Lay out the lines of the listing below as a Markdown table with the columns n and Line, starting at the line that contains "Where should I click to: Expand" and ending after the line that contains "tap(138, 5)". Number each row and omit any blank lines.

**Word and element locating data**
*****

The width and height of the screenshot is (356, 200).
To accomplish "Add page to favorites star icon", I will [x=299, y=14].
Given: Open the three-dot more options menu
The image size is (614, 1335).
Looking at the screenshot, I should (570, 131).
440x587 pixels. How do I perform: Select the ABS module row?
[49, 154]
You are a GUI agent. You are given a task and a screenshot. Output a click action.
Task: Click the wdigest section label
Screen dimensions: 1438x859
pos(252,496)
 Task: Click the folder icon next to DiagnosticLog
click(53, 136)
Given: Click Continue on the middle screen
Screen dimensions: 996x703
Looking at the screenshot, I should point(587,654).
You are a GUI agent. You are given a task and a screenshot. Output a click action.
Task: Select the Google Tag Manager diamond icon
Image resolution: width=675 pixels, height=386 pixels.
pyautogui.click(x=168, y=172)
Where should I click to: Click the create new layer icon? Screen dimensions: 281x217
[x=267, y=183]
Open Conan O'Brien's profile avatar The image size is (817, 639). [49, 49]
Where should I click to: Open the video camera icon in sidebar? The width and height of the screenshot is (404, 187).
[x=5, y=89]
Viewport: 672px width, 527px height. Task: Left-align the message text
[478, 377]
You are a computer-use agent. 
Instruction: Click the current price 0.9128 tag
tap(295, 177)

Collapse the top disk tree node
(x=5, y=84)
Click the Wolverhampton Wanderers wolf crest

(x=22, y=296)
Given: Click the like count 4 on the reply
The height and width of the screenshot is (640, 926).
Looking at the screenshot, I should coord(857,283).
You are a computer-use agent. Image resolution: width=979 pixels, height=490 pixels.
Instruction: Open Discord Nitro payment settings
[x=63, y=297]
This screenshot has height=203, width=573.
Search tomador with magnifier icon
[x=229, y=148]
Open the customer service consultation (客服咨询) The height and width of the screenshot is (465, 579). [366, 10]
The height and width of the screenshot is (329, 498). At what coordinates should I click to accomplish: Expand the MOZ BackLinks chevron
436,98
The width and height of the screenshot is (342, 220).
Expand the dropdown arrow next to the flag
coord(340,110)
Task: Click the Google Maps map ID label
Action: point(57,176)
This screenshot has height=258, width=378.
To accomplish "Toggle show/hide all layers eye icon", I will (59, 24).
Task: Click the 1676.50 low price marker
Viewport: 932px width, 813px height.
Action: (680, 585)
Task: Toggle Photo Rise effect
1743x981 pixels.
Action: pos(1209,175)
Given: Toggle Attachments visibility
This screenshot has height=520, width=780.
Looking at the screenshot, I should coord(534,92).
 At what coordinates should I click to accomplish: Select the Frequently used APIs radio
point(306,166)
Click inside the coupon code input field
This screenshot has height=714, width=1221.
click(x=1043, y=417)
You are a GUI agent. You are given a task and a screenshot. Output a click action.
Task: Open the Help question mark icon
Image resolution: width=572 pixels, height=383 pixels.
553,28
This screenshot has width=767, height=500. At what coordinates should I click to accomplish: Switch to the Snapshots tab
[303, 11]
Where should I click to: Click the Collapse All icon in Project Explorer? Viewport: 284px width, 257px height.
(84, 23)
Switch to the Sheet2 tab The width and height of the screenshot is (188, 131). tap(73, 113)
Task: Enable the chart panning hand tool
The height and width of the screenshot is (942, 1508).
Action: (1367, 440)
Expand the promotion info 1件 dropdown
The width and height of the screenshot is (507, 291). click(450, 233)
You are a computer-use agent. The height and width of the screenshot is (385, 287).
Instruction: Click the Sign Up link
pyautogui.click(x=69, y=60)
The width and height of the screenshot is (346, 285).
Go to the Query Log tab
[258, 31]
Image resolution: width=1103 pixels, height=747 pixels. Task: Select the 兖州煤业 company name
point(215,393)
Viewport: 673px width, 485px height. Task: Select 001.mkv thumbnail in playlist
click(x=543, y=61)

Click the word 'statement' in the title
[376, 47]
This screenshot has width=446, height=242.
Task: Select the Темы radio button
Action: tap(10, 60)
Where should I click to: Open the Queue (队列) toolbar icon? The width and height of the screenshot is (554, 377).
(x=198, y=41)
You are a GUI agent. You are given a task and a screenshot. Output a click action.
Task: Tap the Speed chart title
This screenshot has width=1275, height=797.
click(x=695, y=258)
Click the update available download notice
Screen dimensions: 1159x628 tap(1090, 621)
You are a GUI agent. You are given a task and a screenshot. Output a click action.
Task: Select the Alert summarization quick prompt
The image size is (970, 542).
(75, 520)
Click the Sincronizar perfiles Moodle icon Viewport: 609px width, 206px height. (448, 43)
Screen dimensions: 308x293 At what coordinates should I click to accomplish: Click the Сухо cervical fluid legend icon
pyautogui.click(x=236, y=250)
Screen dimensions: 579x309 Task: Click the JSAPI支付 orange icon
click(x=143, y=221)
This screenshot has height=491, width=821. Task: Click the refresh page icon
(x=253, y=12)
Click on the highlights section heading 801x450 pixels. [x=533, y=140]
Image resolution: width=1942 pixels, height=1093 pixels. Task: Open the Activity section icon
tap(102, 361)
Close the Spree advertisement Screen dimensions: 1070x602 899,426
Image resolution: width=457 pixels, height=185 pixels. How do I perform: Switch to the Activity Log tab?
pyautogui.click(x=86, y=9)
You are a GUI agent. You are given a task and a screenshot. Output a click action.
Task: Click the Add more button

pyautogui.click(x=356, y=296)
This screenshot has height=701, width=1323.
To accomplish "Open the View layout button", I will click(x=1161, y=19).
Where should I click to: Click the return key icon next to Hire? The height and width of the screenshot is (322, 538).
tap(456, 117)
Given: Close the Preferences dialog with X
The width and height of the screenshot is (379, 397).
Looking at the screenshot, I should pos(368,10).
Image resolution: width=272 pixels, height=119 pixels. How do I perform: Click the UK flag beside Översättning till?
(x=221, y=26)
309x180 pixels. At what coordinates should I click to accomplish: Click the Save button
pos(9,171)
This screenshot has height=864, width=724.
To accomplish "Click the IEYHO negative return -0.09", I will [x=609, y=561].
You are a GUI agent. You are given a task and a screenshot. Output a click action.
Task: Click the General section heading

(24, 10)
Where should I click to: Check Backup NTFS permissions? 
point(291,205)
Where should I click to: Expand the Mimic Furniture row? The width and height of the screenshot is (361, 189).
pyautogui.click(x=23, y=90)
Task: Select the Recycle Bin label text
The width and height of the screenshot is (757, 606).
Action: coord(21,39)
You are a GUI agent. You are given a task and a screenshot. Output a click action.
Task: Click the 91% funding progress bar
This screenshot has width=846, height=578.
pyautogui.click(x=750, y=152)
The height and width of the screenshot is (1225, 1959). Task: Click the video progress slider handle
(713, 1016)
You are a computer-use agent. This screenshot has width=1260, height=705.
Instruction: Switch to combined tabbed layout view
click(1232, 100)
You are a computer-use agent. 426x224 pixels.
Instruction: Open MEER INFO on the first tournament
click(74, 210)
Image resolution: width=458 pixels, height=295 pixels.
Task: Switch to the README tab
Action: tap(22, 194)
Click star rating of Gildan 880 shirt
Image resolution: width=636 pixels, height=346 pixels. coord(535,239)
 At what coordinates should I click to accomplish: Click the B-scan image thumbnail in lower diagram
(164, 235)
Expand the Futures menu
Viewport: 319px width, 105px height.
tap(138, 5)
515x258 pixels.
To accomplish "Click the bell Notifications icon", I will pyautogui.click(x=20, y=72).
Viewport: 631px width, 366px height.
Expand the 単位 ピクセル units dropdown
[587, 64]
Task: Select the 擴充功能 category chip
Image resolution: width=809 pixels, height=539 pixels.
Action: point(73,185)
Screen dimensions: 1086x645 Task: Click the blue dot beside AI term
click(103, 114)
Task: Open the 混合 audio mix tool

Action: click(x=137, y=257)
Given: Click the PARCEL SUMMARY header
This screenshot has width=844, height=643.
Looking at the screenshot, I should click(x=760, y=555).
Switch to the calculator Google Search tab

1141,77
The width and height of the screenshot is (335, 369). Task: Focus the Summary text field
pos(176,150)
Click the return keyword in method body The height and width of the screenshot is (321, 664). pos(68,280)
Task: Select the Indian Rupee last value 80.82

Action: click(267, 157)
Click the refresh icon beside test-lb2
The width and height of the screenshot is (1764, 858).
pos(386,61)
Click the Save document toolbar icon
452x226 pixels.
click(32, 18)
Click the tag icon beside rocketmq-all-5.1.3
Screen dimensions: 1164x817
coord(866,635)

*****

**Expected answer**
| n | Line |
|---|---|
| 1 | Where should I click to: Expand the Mimic Furniture row? The width and height of the screenshot is (361, 189). |
| 2 | pyautogui.click(x=23, y=90) |
| 3 | Task: Select the Recycle Bin label text |
| 4 | The width and height of the screenshot is (757, 606). |
| 5 | Action: coord(21,39) |
| 6 | You are a GUI agent. You are given a task and a screenshot. Output a click action. |
| 7 | Task: Click the 91% funding progress bar |
| 8 | This screenshot has width=846, height=578. |
| 9 | pyautogui.click(x=750, y=152) |
| 10 | The height and width of the screenshot is (1225, 1959). Task: Click the video progress slider handle |
| 11 | (713, 1016) |
| 12 | You are a computer-use agent. This screenshot has width=1260, height=705. |
| 13 | Instruction: Switch to combined tabbed layout view |
| 14 | click(1232, 100) |
| 15 | You are a computer-use agent. 426x224 pixels. |
| 16 | Instruction: Open MEER INFO on the first tournament |
| 17 | click(74, 210) |
| 18 | Image resolution: width=458 pixels, height=295 pixels. |
| 19 | Task: Switch to the README tab |
| 20 | Action: tap(22, 194) |
| 21 | Click star rating of Gildan 880 shirt |
| 22 | Image resolution: width=636 pixels, height=346 pixels. coord(535,239) |
| 23 |  At what coordinates should I click to accomplish: Click the B-scan image thumbnail in lower diagram |
| 24 | (164, 235) |
| 25 | Expand the Futures menu |
| 26 | Viewport: 319px width, 105px height. |
| 27 | tap(138, 5) |